I have to be honest the whole fad of beginning a diet or training program in January drives me nuts. Not because people are dieting or training, but because they purposefully waited till now to start.

It's like c'mon people you literally wasted part of your life procrastinating on something that can only add value to your life.

I mean just imagine where a lot of them would be if they had just began the exact moment they began planning their big 2016 turn around.

And while I do sometimes get annoyed by the trend and wish people would just start NOW instead of later I do support the effort so many individuals are going to be making over the next two months to try and improve themselves.

That being said many of you know that many of these people won't make it past 30 days before giving up on their new behaviors and returning to their old ways which is sad because they will definitely be missing out.

This is why I wanted to write this post.

I want to share with you how I believe you can make 2016 different and how you can actually make long-term change possible and lasting.

I think this kind of successful behavior change takes 5 things.

Maybe you already have or do some of them. Maybe you don't see yourself in any of them.

The point is they all allow you to maintain the right state of mind during the process of change.

These things will keep you focused, motivated, and in a mindset of success.

1. Develop a growth-mindset.

This is where it all starts.

Without a growth mindset you will never be able to change because without a growth mindset you can't believe there is a chance to change.

If your stuck in a fixed mindset everything is about validating and confirming your current abilities and your current identity.

You can't risk trying new things because it would do to much damage to your ego when the first inevitable failure happens.

Carol Dweck is the champion of the growth mindset and her book Mindset should be a must read for every human being regardless of age or gender.

I'll let you read the book in order to full understand the implications of this mindset, but for the purposes of this post I think it's important that you first understand what it means to have a growth mindset.

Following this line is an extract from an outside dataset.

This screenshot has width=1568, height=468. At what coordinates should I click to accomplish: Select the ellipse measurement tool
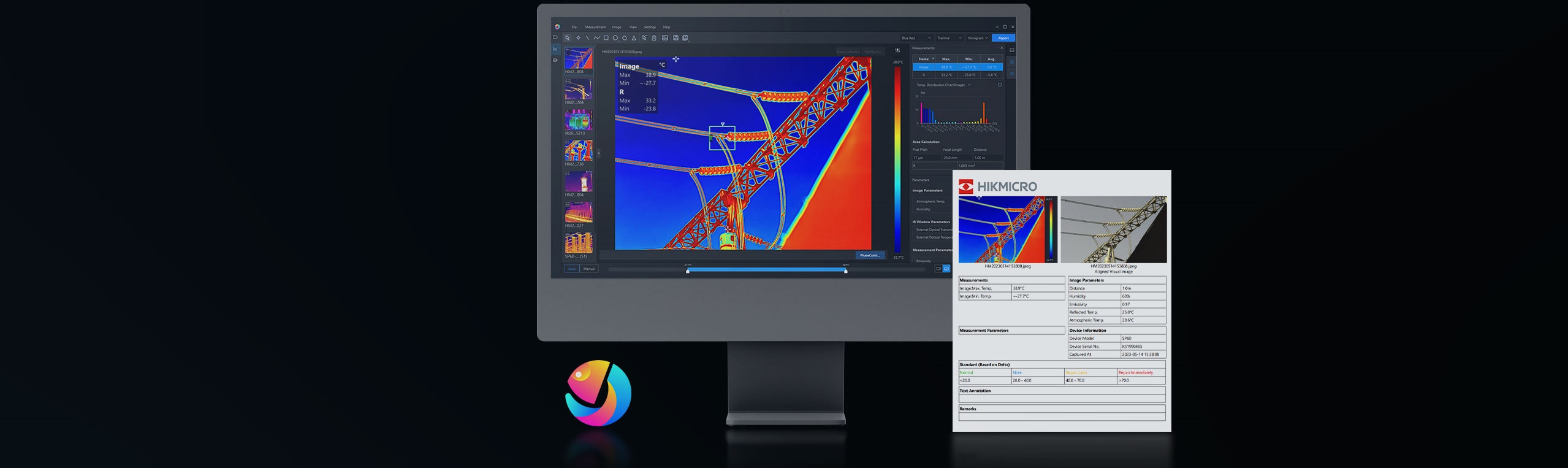615,38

As Dweck explains, "in a growth mindset, people believe that their most basic abilities can be developed through dedication and hard work—brains and talent are just the starting point."

This means that having a growth mindset opens you up to accept the unlimited potential that you have at your disposal to be anything and everything you want too.

And this mindset can be cultivated through simply changing your fundamental belief about whether or not you can develop your abilities to do anything.

Once you make the change to a growth mindset only then will you be able to handle the process of changing your behavior.

2. Practice gratitude daily.

While I think that chasing our best self and our best life is great I have to admit that at times this can cause us to lose sight of how wonderful our lives and ourselves are currently.

There is nothing wrong with looking toward the horizon and advancing toward it confidently, but the important thing to remember about that horizon is it never really gets closer.

The true reward isn't reaching the horizon or the destination because it's always moving.

The true reward is looking back on how far we've come in our pursuit and reflecting on all we have accomplished and all we have to be appreciative and grateful for.

That is why I think if you are someone who is running mad after your goals it's important that you realize your goals will likely change and some you may never reach, but in the pursuit of these goals you are going to get things that are way more valuable that you won't be able to see unless you take a moment each day to look at them.

This is where a daily practice of expressing gratitude for the things you have, the opportunities you are presented with, and the people you get to be with is so important.

It doesn't have to be a big, thought out practice. It can simply be a moment each day you acknowledge the things you are grateful for and don't want to take for granted.

I personally do have a formal way of practicing this and I stole it from Craig Ballantyne of Turbulence Training and Early To Rise. I call it my gratitude journal and you can see how it's done here.

3. Train in a group.

This one may seem unnecessary, but it's one of the most important!

I've written a lot on this site about the importance of a having a community (here and here) and the benefit you receive from training in a group (here), but I harp on it again because I desperately think that people underestimate how important community is to our health as human beings.

Lack of a community and meaningful relationship deeply affects our motivation to change and having the wrong community and relationship negatively impacts our belief that we can change.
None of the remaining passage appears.